» REQUIREMENT: The entries below are to be repeated verbatim, in full.

[Collected data]
○ ○ ○ ○

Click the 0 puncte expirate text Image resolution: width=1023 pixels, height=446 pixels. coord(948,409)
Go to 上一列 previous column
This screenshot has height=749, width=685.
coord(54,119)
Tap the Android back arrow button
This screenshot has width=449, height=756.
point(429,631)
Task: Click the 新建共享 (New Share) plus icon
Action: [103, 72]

○ ○ ○ ○

» EXERCISE OUTPUT:
Click the 0 puncte expirate text Image resolution: width=1023 pixels, height=446 pixels. coord(948,409)
Go to 上一列 previous column
This screenshot has height=749, width=685.
coord(54,119)
Tap the Android back arrow button
This screenshot has width=449, height=756.
point(429,631)
Task: Click the 新建共享 (New Share) plus icon
Action: [103, 72]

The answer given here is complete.